Buoyed by the support it believed it held with State power, the new oligarchy emerged without the cautiousness and reservations of the old economic bourgeoisie. They were aggressive and forceful, confident of the support they had within the State apparatus.
Their emergence immediately posed a threat to the old kingpins of business. A venture to establish a major industrial concern was floated. This threatened the survival of a major industry controlled by the old oligarchs and opened their eyes to the possibility that their days of domination were going to be over.
The new oligarchy has since continued to expand into various sectors previously dominated by old industrialists. These old industrialists are worried, but are not openly coming out and confronting the new oligarchs that they are convinced are receiving generous patronage and support from the state.
The new oligarchy has also moved in a major way into the media and communications sector and is likely to threaten existing players in information services. As such, some of the existing information service providers are working behind the scenes to expose the manner in which the new oligarchy has emerged and the official patronage it enjoys.
This is all part of the campaign by the old oligarchy to nullify the expansion of the new oligarchy.
The old oligarchs are fearful that eventually their investments are going to be overrun and they will lose their businesses. They are already seeing traditional segments of the market they controlled being overrun by the new oligarchy. They are also being nudged out of major contracts.

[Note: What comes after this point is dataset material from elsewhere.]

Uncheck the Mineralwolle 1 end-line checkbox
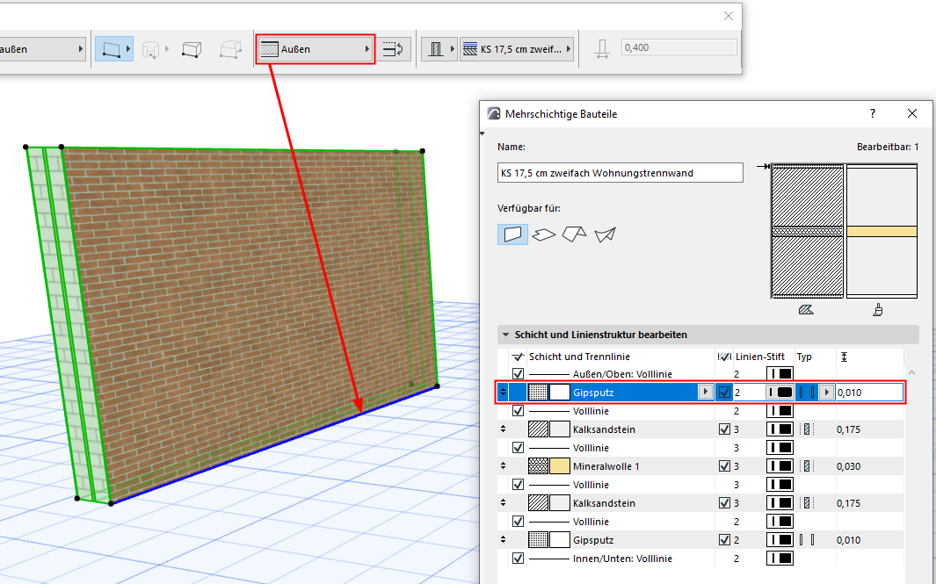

The new oligarchy has an insatiable appetite. No sector is outside of its grasp. Once there is money to be made, the new oligarchy is interested. What is even scarier is that even those sectors such as the hospitality and airline industries, which are high risk investment sectors, are being eyed by the new oligarchy. This has raised the specter of a complete takeover of the Guyanese economy by the new oligarchy.

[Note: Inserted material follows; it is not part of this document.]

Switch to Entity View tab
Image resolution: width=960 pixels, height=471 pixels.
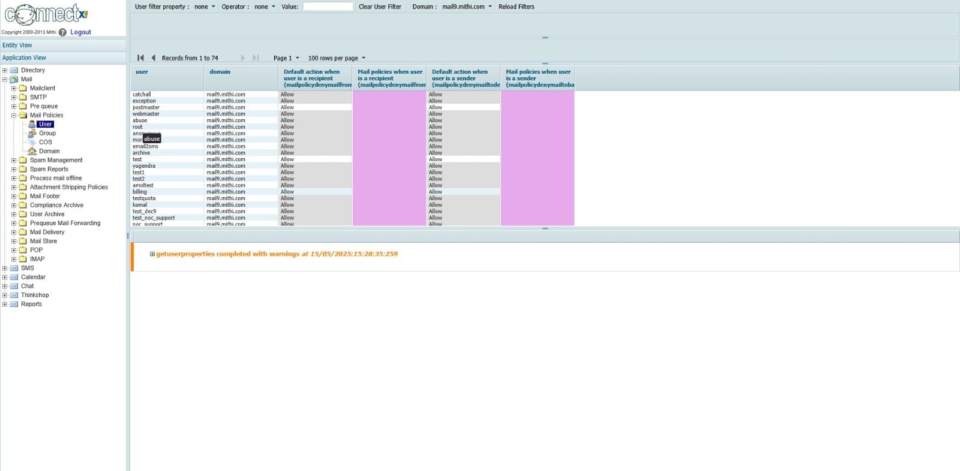coord(17,45)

The new oligarchs are not limiting themselves to only local businesses. There is belief that its next major takeover target is West Indies cricket. The emergence of 20/20 cricket and the success of the Indian Premier League, it is believed, have revealed the potential investment opportunities in cricket. But in order to move into this big league, there is a need to control cricket at both the local and regional levels. One of the biggest fears is that even the West Indies Cricket Board can be acquired by the new oligarchy since it is a shareholding corporate body, and therefore is being eyed as a potential money-spinner by the new oligarchy.
Faced with a threat to their existence, the old oligarchs are working behind the scenes, opposing the actions of the new oligarchs, who have already made major inroads into the construction, housing and landholding sectors. The old oligarchy is opposed to the new cable that is being imported from Brazil, fearful that it will serve primarily the interests of this small grouping. The old oligarchy is fearful that the new airport project will end up primarily nourishing a major player within the new oligarchy and this will make them even more powerful and influential.

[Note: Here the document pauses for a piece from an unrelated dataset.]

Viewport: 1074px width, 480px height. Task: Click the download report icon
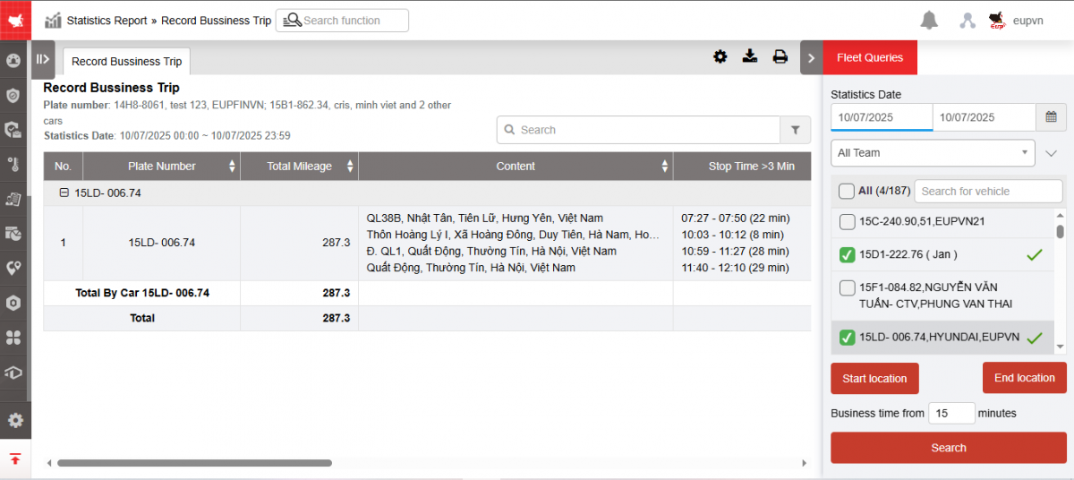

In all of this there is the concern about the influence of the oligarchies on the political parties in Guyana. At least one opposition party is opposed to the actions of the new oligarchs, and particularly, its proposed expansion into the hospitality sector. Ironically, the opposition parties passed a major project that will benefit the new oligarchies, while being opposed to another over which they could not exert any veto. Political parties are therefore being caught up in this battle of the oligarchs.
When it comes to the ruling party, the issue goes beyond support. Traditionally, as was argued yesterday, the dominant political class seeks to influence and control the ruling class using its economic power.
The PPP has had a long association with the working class. But since 1997, the business class has become very close to the government. Now there is a new force within this class that has seemingly aligned itself with the ruling elite.
In light of the direction that that the economy is moving, there are questions now being asked as to the degree of influence that is being exerted by the new oligarchy on the ruling party. Is it mere influence? Is the PPP being controlled by the new kids on the block? Or has the PPP being taken over by the new oligarchy?